### Exercise:
The answer must be every line below that holds the word "computer".

### Stored data:
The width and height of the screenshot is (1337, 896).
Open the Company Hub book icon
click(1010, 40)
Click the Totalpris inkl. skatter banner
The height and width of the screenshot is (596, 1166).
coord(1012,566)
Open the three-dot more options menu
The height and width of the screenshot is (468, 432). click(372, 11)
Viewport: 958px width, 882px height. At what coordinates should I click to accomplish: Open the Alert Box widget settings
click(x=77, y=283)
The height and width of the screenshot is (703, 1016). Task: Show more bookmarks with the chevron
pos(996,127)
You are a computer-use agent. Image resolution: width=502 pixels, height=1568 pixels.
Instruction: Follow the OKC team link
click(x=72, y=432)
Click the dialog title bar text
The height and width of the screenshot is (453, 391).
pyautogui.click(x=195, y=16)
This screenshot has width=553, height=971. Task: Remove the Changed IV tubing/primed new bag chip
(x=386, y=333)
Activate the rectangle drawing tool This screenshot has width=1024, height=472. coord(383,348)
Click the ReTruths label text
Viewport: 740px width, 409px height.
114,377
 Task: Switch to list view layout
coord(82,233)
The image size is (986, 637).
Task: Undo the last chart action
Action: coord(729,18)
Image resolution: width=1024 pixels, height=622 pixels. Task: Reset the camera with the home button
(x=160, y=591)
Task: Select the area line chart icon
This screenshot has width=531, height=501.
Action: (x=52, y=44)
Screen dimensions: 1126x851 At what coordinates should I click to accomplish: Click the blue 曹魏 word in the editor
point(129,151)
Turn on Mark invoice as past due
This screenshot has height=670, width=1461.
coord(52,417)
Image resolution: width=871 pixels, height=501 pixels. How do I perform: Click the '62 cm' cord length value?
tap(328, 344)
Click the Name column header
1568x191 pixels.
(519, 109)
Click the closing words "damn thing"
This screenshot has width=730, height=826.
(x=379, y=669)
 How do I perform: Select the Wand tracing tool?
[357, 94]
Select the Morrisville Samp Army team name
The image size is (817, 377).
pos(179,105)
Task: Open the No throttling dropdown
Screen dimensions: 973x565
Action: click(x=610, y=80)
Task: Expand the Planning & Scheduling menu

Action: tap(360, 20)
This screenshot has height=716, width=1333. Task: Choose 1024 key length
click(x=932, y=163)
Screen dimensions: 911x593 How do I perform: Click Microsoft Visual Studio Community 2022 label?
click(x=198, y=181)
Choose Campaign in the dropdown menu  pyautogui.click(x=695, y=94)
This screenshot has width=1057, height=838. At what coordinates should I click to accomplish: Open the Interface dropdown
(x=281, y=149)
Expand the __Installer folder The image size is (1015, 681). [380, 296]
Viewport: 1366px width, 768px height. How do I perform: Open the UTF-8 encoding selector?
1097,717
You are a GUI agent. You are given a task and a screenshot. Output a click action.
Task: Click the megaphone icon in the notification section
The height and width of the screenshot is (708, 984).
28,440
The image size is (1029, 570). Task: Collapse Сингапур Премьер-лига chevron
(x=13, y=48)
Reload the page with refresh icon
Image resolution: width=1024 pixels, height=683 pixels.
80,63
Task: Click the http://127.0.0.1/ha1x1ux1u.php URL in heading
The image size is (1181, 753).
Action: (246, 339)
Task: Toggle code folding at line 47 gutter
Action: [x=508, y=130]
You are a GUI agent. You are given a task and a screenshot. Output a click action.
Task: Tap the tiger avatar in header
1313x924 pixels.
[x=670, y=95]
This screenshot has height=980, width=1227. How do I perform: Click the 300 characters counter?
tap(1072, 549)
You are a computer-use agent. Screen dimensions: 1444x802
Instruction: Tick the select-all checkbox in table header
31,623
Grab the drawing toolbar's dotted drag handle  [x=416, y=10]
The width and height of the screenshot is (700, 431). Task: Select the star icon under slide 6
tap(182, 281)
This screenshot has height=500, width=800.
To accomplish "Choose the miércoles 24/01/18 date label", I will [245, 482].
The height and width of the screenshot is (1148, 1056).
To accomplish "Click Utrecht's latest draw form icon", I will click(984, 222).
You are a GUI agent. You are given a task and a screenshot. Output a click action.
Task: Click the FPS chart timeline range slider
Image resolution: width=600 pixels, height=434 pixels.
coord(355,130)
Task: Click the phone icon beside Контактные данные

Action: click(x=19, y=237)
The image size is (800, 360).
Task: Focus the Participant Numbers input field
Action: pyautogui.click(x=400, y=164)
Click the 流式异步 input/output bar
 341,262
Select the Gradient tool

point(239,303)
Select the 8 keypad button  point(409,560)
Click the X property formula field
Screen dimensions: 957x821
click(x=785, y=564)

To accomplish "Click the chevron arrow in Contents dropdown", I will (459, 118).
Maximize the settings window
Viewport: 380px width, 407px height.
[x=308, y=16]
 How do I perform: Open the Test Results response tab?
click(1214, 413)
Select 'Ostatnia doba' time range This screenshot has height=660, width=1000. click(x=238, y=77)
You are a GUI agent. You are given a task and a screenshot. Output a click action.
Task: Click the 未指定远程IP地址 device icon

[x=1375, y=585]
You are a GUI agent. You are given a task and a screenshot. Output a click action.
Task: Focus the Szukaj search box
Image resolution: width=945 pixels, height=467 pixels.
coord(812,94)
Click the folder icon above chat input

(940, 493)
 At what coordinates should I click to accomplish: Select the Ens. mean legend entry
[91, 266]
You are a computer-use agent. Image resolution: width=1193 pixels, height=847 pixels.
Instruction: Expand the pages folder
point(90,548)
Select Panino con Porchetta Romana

### Task output:
You are a computer-use agent. Image resolution: width=502 pixels, height=1568 pixels.
You are a computer-use agent. Screen dimensions: 1444x802
You are a computer-use agent. Image resolution: width=1193 pixels, height=847 pixels.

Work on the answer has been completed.